Intermediate Phase (Months 4-12)
Introduce a two-week protein rotation (chicken week / mince week). Add a second vegetable to each container. Consider batch cooking a sauce (teriyaki, pesto, tomato base) to vary flavour without varying the underlying prep process.
Advanced Phase (Year 2+)
Seasonal eating reduces costs: batch cook seasonal vegetables at peak availability (zucchini in summer, sweet potato in winter). Add a dedicated carb variety week every 4-6 weeks — pasta, potatoes, whole grain wraps — without abandoning the prep system.
Common Meal Prep Mistakes That Stall Muscle Gain
Underestimating food volume: Weigh food at least for the first 4 weeks. Most people significantly underestimate portion sizes. A "large chicken breast" varies from 150g to 300g — that's a 45g protein difference.
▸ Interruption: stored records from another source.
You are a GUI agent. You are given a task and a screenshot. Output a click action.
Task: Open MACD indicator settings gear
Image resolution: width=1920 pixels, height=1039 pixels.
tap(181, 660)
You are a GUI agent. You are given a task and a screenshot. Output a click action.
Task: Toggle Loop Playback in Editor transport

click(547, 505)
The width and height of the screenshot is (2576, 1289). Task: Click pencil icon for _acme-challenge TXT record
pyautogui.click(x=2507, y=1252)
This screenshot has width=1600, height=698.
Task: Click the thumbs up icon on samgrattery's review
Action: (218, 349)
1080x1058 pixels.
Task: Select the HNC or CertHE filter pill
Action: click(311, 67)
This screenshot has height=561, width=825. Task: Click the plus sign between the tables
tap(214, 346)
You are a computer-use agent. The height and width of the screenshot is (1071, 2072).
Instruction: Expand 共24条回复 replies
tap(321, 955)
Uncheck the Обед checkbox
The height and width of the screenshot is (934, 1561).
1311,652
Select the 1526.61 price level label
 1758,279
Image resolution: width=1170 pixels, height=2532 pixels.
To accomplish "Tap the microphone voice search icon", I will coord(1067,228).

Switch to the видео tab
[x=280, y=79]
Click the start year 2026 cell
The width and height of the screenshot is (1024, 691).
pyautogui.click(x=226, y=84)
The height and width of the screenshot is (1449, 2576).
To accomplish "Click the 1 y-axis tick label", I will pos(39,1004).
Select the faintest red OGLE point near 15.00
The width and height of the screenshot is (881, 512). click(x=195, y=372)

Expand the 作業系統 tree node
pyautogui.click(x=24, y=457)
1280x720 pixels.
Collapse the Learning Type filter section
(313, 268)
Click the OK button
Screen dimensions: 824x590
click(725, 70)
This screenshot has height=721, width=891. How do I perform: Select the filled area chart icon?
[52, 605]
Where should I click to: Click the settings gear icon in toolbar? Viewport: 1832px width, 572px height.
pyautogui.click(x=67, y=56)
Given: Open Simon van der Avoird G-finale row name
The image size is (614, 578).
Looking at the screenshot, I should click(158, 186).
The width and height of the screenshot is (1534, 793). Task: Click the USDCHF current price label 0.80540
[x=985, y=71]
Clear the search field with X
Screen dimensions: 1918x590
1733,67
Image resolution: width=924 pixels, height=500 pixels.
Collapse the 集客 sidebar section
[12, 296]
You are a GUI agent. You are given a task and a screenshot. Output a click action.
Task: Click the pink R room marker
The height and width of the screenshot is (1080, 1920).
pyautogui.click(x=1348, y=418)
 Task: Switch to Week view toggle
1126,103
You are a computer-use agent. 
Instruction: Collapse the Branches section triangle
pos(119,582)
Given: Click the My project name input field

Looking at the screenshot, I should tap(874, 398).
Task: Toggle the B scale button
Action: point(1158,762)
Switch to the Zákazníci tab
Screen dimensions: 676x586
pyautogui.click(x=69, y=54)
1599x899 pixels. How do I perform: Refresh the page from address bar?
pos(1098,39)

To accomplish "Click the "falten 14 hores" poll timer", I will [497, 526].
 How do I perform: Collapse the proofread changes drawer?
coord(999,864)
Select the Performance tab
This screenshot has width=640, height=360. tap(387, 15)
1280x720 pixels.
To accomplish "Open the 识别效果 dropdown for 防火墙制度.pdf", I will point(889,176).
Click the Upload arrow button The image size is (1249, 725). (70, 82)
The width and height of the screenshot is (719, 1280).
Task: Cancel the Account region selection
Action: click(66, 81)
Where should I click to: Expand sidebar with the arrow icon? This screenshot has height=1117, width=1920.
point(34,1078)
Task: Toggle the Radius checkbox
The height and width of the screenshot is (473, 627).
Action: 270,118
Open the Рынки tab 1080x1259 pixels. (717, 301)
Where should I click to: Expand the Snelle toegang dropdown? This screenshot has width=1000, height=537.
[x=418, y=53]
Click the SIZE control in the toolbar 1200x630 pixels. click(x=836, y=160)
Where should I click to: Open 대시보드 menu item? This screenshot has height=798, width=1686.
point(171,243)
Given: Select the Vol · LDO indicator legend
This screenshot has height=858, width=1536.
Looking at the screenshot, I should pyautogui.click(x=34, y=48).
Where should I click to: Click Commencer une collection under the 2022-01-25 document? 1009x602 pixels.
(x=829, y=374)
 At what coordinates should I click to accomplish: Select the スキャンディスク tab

Prioritising meal variety over protein: Elaborate diverse meals are enjoyable but often lower-protein than simple batch meals. Flavour rotates; macro structure stays constant.
Skipping the pre-bed meal: The overnight fast is the longest period without protein. Pre-bed cottage cheese or casein protein directly improves overnight recovery — it's the most underutilised meal in most plans.
Ignoring vegetables: Micronutrient deficiency (particularly zinc, magnesium, B vitamins) impairs testosterone production, sleep quality, and recovery — all critical for muscle gain. Vegetables aren't optional accessories in a muscle-building plan.
Starting your first muscle-gain meal prep is always the hardest week. The system gets faster every week: by month three, the Sunday 90-minute cook feels effortless. The compounding effect of consistent nutrition, delivered by meal prep, is the most underrated factor in long-term muscle gain results.
Tracking Progress: Beyond the Scale
Muscle gain means body composition change — the scale alone is an unreliable metric because you may gain muscle and lose fat simultaneously (recomposition), leaving scale weight unchanged while your physique improves significantly.
Recommended Progress Tracking
Monthly progress photos: Same lighting, same time of day (morning, fasted, same poses). Photos reveal changes the mirror misses because you see yourself daily.
Tape measurements: Measure chest, shoulders, waist, hips, thighs, and arms monthly. Increasing shoulder, chest, and arm measurements alongside stable or decreasing waist measurement indicates successful muscle gain with minimal fat gain.
Strength logs: Progressive overload is the primary driver of muscle hypertrophy. Track your main lifts weekly. If you are 10-15% stronger on your main compound lifts after 6 months, you have almost certainly gained meaningful muscle regardless of what the scale shows.
How-you-feel metric: Energy in training, sleep quality, and hunger levels are real signals. If energy crashes mid-session consistently, something in your nutrition or recovery is misaligned.
Your meal prep system and your progress tracking system are the two pillars of sustainable muscle gain. The food gets built on Sunday; the data gets reviewed monthly. Everything else — the programming, the supplements, the gym time — operates within the framework these two systems create.
Start this Sunday. The results compound.